Vance near bottom in study
In an effort to highlight the disparity between low wealth and high wealth counties, the Public School Forum recently released their 2012 School Finance Study.
Since a county’s primary source of revenue is local property taxes, the finance study draws on real estate information to evaluate a county’s ability to contribute to its public schools.
The study found that Vance County is one of North Carolina’s 25 poorest counties ranking 15th out of 100 in wealth percentage, with one being the poorest county.
“Property tax is driven by property values, which means as the property values go up, the amount of tax collected increases,” said Steven Graham, finance officer for Vance County Public Schools. “That’s what this study is saying, high wealth counties property values are higher, so they receive more money per student.
“So, there’s a disparity between low wealth and high wealth counties.”
In an effort to close the disparity gap, the state implemented two supplemental funds for low wealth and small counties in 1991.
Vance County does not qualify for small county supplemental funding, only provided to county school systems with an average daily membership (ADM) less than 3,175.
However, for the past 21 years Vance County has applied for low wealth supplemental funding, provided to systems whose ability to generate local revenue per student is below the state average.
With an ADM of 6,848 students, Vance County received $3,215,478 in low wealth supplemental funding this current fiscal year, averaging about $470 per student.
According to Graham, the state covers the cost of an allotted amount of teachers each year, and the majority of supplemental funding is used to cover salaries for the remaining positions.

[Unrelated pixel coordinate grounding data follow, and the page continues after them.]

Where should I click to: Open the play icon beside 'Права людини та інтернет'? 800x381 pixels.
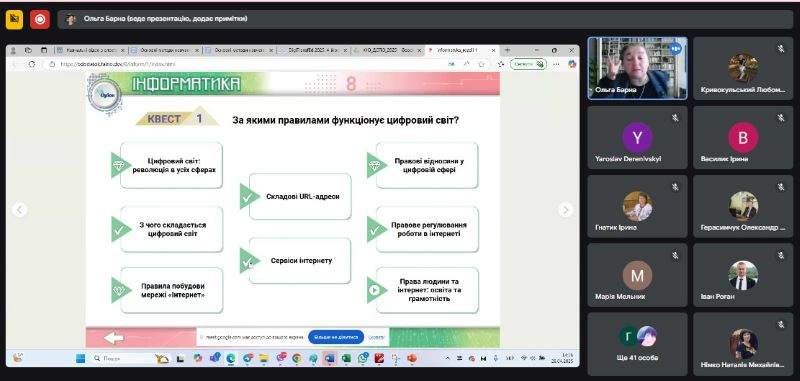coord(374,290)
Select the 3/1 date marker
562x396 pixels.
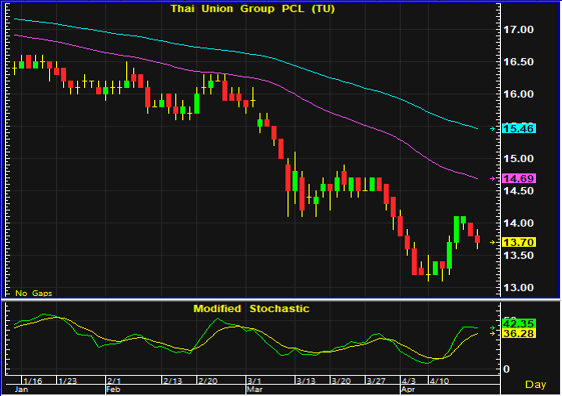254,381
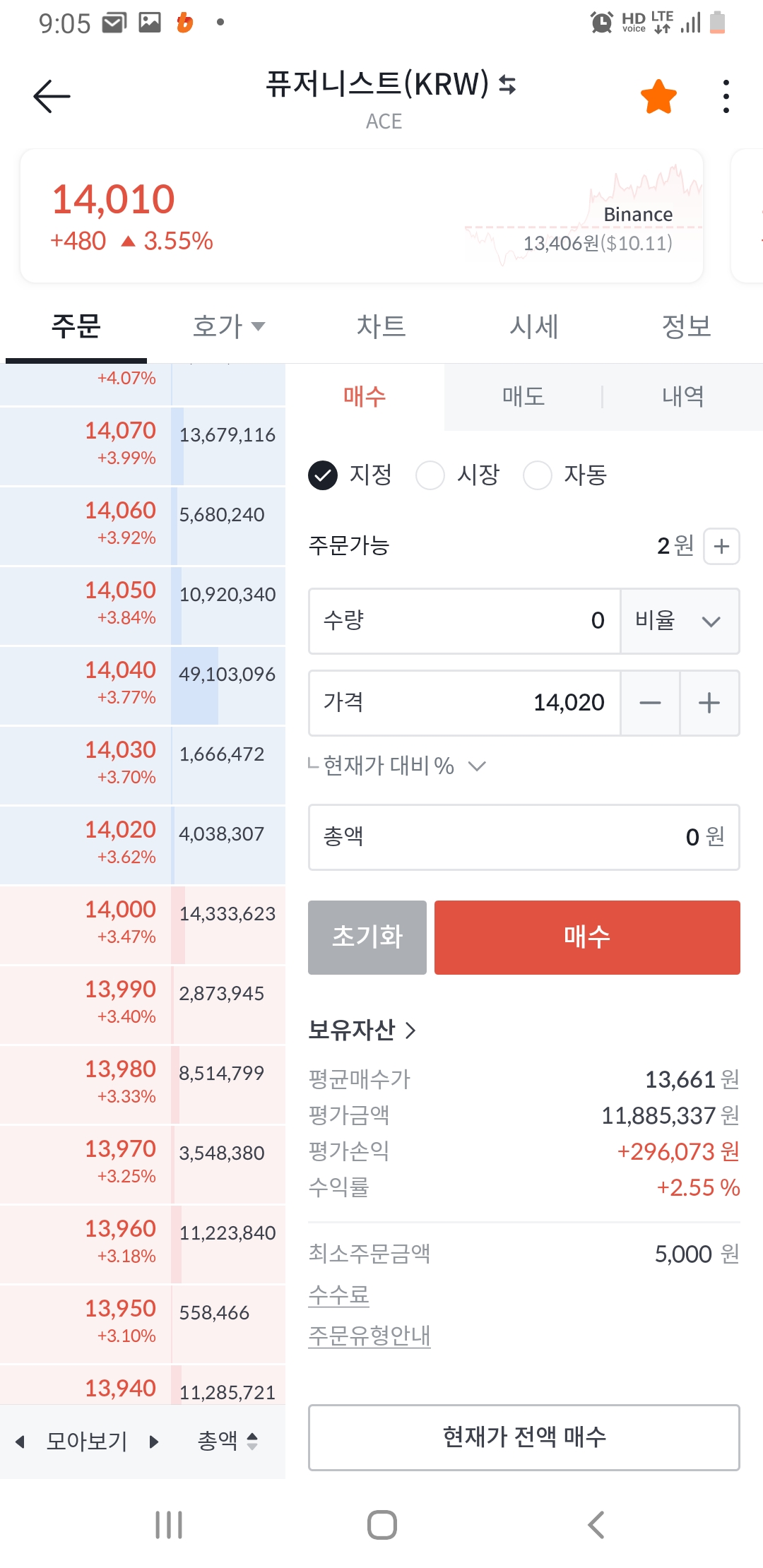This screenshot has width=763, height=1568.
Task: Select the 시장 market order option
Action: [430, 475]
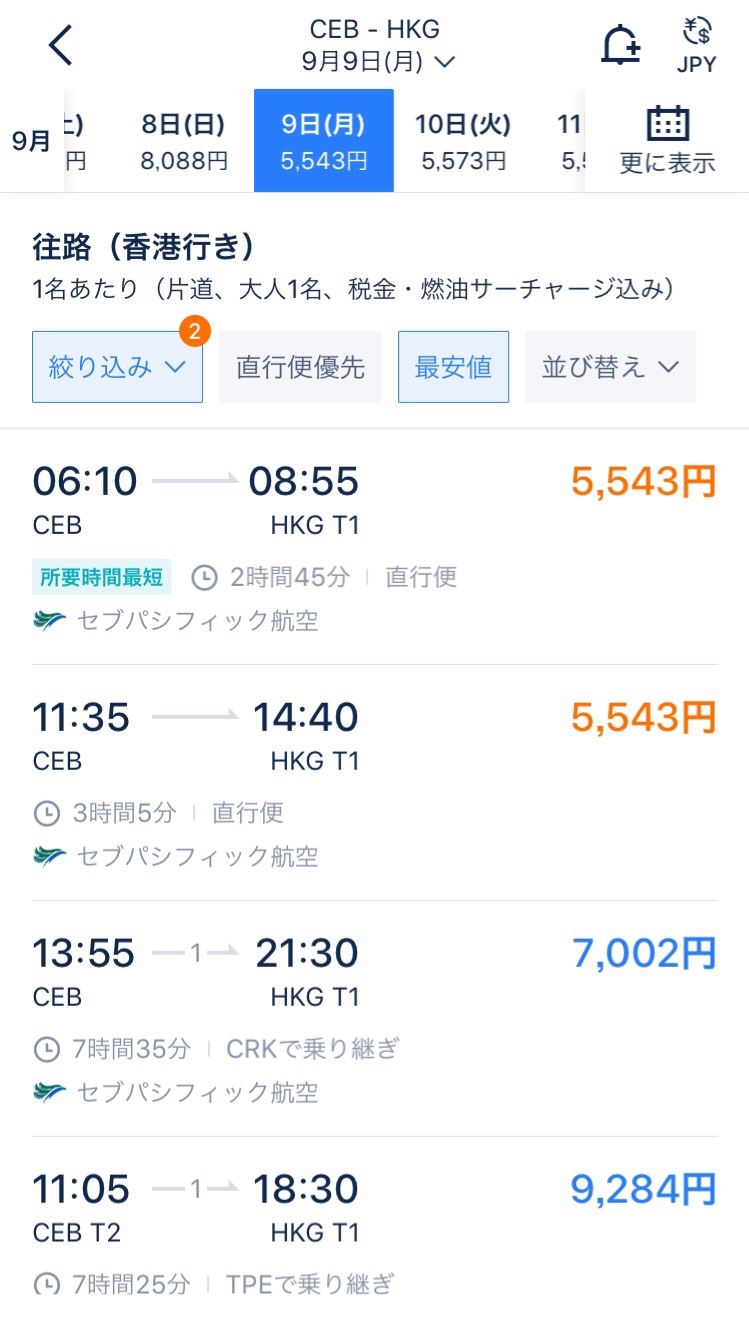Viewport: 749px width, 1331px height.
Task: Open price alert bell icon
Action: click(x=620, y=45)
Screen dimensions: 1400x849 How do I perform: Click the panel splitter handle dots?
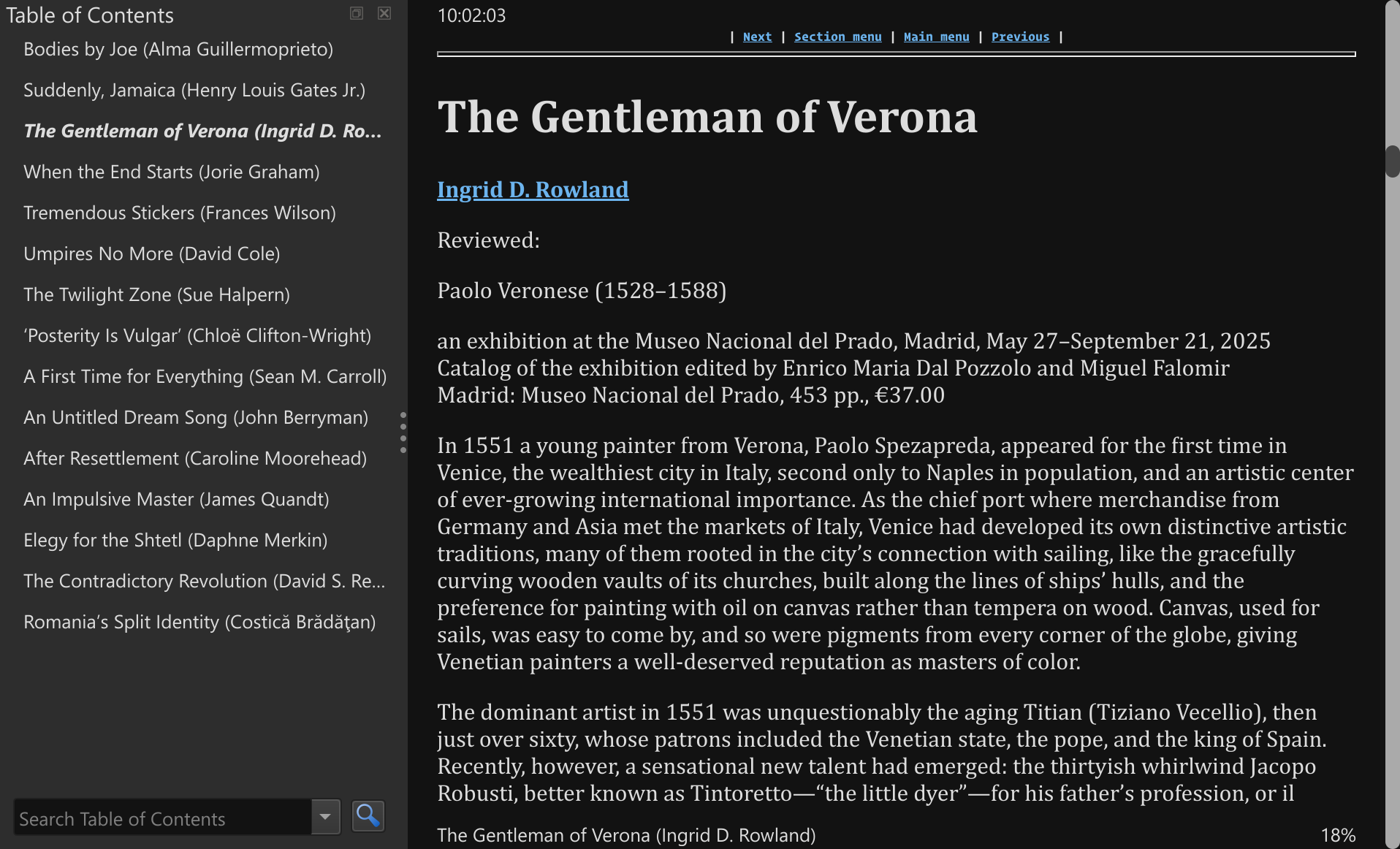tap(403, 433)
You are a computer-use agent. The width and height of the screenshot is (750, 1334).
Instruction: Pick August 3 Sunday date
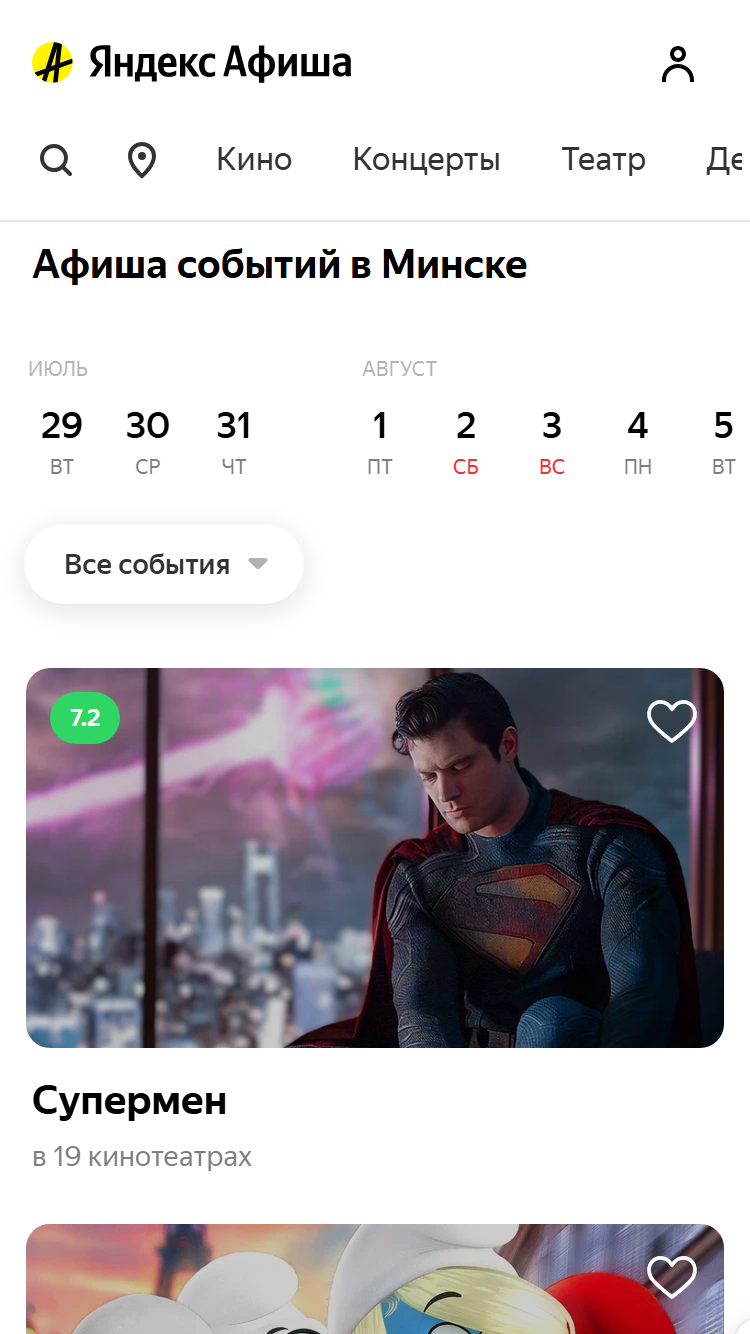(552, 442)
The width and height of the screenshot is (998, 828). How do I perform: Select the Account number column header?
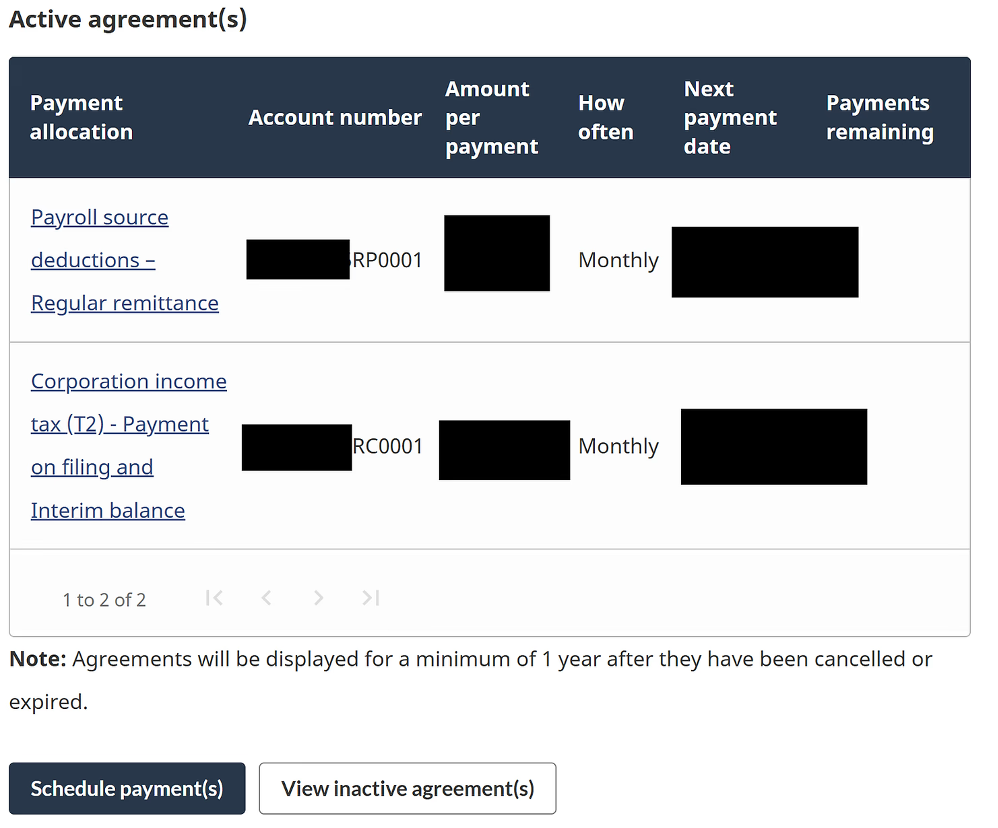[335, 118]
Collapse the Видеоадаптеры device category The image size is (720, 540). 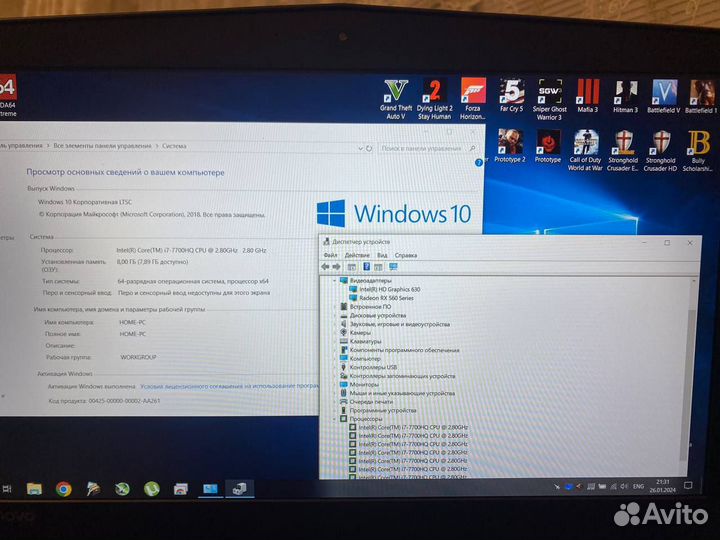334,281
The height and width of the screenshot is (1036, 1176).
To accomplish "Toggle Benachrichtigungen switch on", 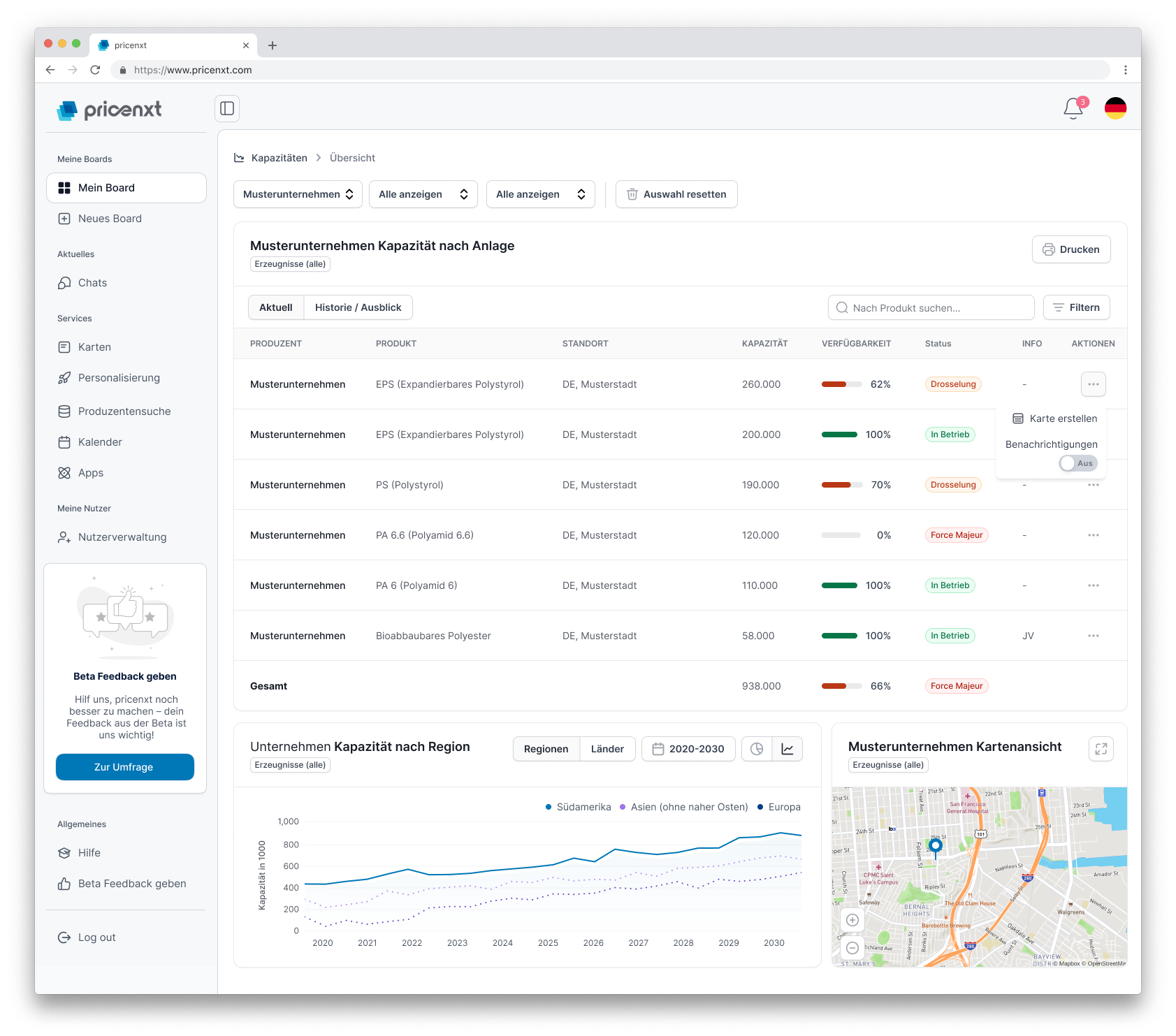I will [x=1078, y=463].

“They cover the cost of a certain amount of teachers no matter what the money allotment is for their position,” Graham said. “From my standpoint, we try to put all the highest-paid certified teachers into that category, and then what we have left to fund, that’s where the low wealth, supplemental funding comes in.”
For Vance County teachers, who are among the lowest paid teachers in the nation, money received from low wealth supplemental funding is vital.
North Carolina was recently predicted to rank 48th in the nation for teacher pay.
A report generated by the National Education Association shows in preliminary estimates for the 2012-2013 fiscal year, which ends in July, North Carolina teachers earn an average salary of $45,947 annually, compared to the national teacher salary of $55,418.
On Wednesday, in a report issued to the State Board of Education, it was determined that public schools have lost more than 4,000 teachers within the first three years of their careers since 2008.
Since 1992, Vance County has received $39,454,979 in low wealth supplemental funding.
For the fiscal year 2013-2014, the estimated allotment is $3,420,570, or $502 per student with an ADM of 6,809 students.